OH.... THOUGHT IF YOU CLIPPED NOW YOU MAY DO HARM TO THEIR LOVELY SUMMER COATS...  EACH TO THEIR OWN I GUESS XX


----------



## Stinkbomb (8 April 2007)

Thats what people do say but i have never had experience of a bad coat after cliping. Like you said each to their own. I think people will have differing opinions on how they feel about clipping in summer


----------



## truffles (8 April 2007)

http://www.horseandhound.co.uk/forums/showthreaded.php/Cat/0/Number/1911856/an/0/page/2#1911856

Might help.


----------



## vickers22 (8 April 2007)

get one of those rubber curry combs-works fabby to get hair out!xx


----------



## helpplease (8 April 2007)

A  round rubber curry comb used in circular motions all over the body, then followed by a metal scraper then a flicky dandy brush. Also, adding soya oil to the diet seems to speed up coat transistions. 
My boy grows a heavy thick winter coat, and takes months to get rid of his - these are the only things that work (and lots of rolling, but that's his method, not mine!).


----------



## SpruceRI (8 April 2007)

Gave my shettie a full clip today. He was so relieved!


----------



## Weezy (8 April 2007)

I happily clip all year round if the horse warrants it!  The only reason not to clip late is if you want to show.


----------



## flyingfeet (8 April 2007)

Metal shedding blade - best thing since sliced bread!

Also takes ingrained hair out of rugs!


----------



## dieseldog (8 April 2007)

[ QUOTE ]
OH.... THOUGHT IF YOU CLIPPED NOW YOU MAY DO HARM TO THEIR LOVELY SUMMER COATS...  EACH TO THEIR OWN I GUESS XX 
	
	
		
		
	


	





[/ QUOTE ]

I never clipped a horse this late before, but I only got her about 2 weeks ago and she wasn't clipped.
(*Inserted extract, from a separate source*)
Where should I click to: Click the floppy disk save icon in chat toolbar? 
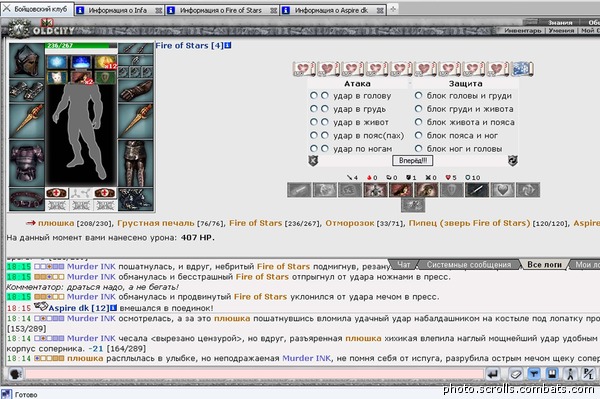(551, 374)
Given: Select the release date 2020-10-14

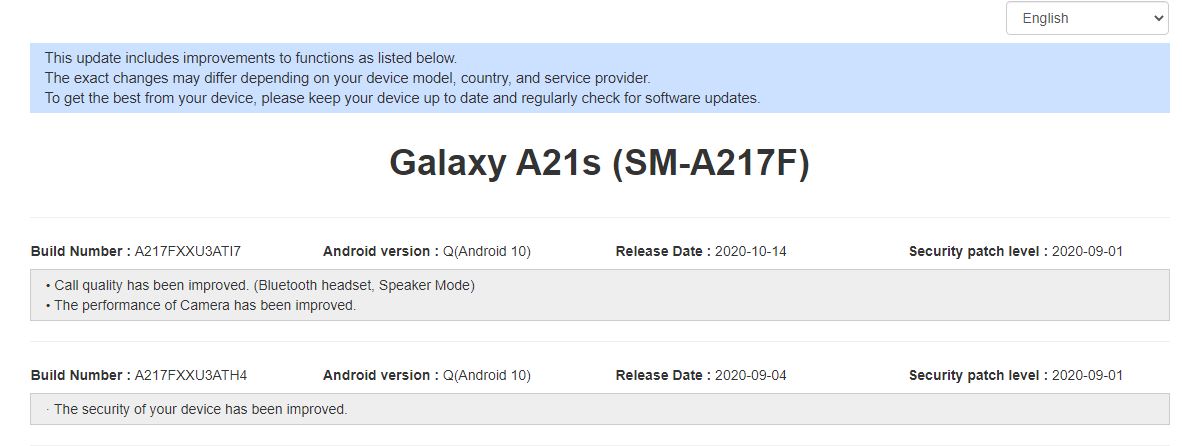Looking at the screenshot, I should 750,251.
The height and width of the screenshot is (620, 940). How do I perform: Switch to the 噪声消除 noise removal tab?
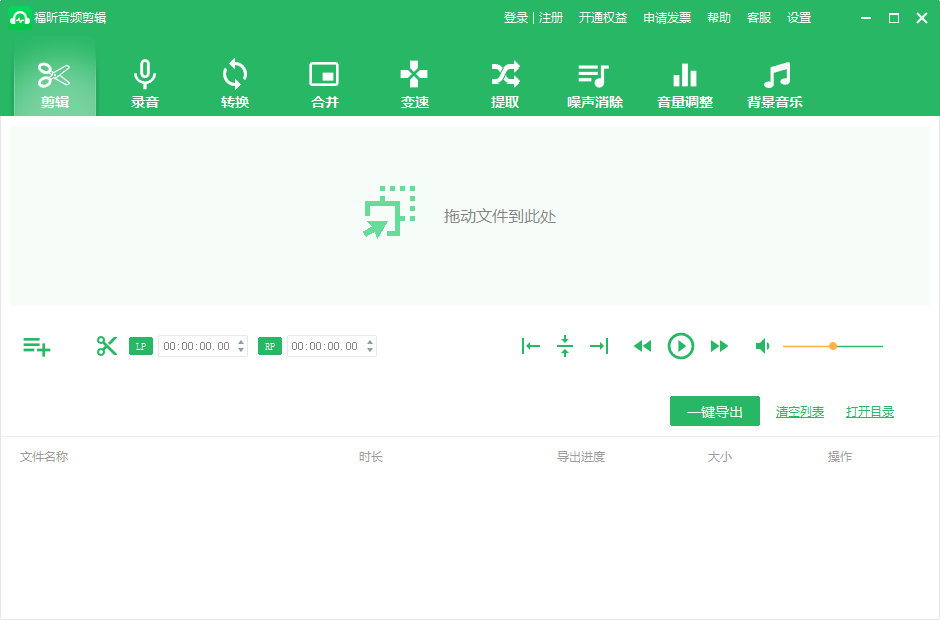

If I rode her for 10 minutes she was sweating profusly, not because she was unfit just because she was so hot, even stood in the stable she was sweating so I clipped her. Just didn't think it could be very pleasent for her being like that


----------



## WishfulThinker (8 April 2007)

Ive found a good few hours without a rug on seems to help!  Beau is out without his now 24/7 and loads of his winter fluff has come out, but his summer coat is annoyingly long!!


----------